» **Directions for this task**: Type out the full set of entries again, unchanged.
** Data extract follows **
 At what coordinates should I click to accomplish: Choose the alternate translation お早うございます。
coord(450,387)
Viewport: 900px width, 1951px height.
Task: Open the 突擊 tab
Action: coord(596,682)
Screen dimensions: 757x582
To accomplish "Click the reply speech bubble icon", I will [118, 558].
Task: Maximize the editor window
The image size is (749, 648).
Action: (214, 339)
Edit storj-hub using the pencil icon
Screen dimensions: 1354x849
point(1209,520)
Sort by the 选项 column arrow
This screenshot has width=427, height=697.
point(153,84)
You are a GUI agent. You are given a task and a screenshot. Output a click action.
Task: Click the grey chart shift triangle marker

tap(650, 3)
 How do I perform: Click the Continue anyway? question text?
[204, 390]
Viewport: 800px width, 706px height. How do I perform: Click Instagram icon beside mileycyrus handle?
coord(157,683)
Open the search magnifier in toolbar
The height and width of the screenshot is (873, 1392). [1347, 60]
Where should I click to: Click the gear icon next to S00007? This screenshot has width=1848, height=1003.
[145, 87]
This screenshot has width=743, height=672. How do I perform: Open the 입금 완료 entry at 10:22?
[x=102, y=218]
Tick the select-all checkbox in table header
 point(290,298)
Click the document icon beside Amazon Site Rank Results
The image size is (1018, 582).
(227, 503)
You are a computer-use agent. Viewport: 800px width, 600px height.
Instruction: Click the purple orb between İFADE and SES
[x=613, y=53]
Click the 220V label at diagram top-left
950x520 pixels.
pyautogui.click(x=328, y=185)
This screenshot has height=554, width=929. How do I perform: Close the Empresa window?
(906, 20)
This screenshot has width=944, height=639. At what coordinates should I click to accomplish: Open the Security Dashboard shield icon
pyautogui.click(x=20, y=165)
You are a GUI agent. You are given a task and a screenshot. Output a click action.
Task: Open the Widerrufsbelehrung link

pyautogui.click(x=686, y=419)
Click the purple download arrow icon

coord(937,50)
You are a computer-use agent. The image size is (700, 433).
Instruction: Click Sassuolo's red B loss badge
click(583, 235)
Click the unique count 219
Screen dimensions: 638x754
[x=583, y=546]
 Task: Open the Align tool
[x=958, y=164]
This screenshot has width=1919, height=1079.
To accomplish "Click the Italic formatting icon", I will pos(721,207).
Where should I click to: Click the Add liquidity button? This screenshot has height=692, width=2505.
** End of Data extract **
» **Response area**:
 At what coordinates should I click to accomplish: Choose the alternate translation お早うございます。
coord(450,387)
Viewport: 900px width, 1951px height.
Task: Open the 突擊 tab
Action: coord(596,682)
Screen dimensions: 757x582
To accomplish "Click the reply speech bubble icon", I will [118, 558].
Task: Maximize the editor window
The image size is (749, 648).
Action: (214, 339)
Edit storj-hub using the pencil icon
Screen dimensions: 1354x849
point(1209,520)
Sort by the 选项 column arrow
This screenshot has width=427, height=697.
point(153,84)
You are a GUI agent. You are given a task and a screenshot. Output a click action.
Task: Click the grey chart shift triangle marker

tap(650, 3)
 How do I perform: Click the Continue anyway? question text?
[204, 390]
Viewport: 800px width, 706px height. How do I perform: Click Instagram icon beside mileycyrus handle?
coord(157,683)
Open the search magnifier in toolbar
The height and width of the screenshot is (873, 1392). [1347, 60]
Where should I click to: Click the gear icon next to S00007? This screenshot has width=1848, height=1003.
[145, 87]
This screenshot has width=743, height=672. How do I perform: Open the 입금 완료 entry at 10:22?
[x=102, y=218]
Tick the select-all checkbox in table header
 point(290,298)
Click the document icon beside Amazon Site Rank Results
The image size is (1018, 582).
(227, 503)
You are a computer-use agent. Viewport: 800px width, 600px height.
Instruction: Click the purple orb between İFADE and SES
[x=613, y=53]
Click the 220V label at diagram top-left
950x520 pixels.
pyautogui.click(x=328, y=185)
This screenshot has height=554, width=929. How do I perform: Close the Empresa window?
(906, 20)
This screenshot has width=944, height=639. At what coordinates should I click to accomplish: Open the Security Dashboard shield icon
pyautogui.click(x=20, y=165)
You are a GUI agent. You are given a task and a screenshot. Output a click action.
Task: Open the Widerrufsbelehrung link

pyautogui.click(x=686, y=419)
Click the purple download arrow icon

coord(937,50)
You are a computer-use agent. The image size is (700, 433).
Instruction: Click Sassuolo's red B loss badge
click(583, 235)
Click the unique count 219
Screen dimensions: 638x754
[x=583, y=546]
 Task: Open the Align tool
[x=958, y=164]
This screenshot has width=1919, height=1079.
To accomplish "Click the Italic formatting icon", I will pos(721,207).
Where should I click to: Click the Add liquidity button? This screenshot has height=692, width=2505.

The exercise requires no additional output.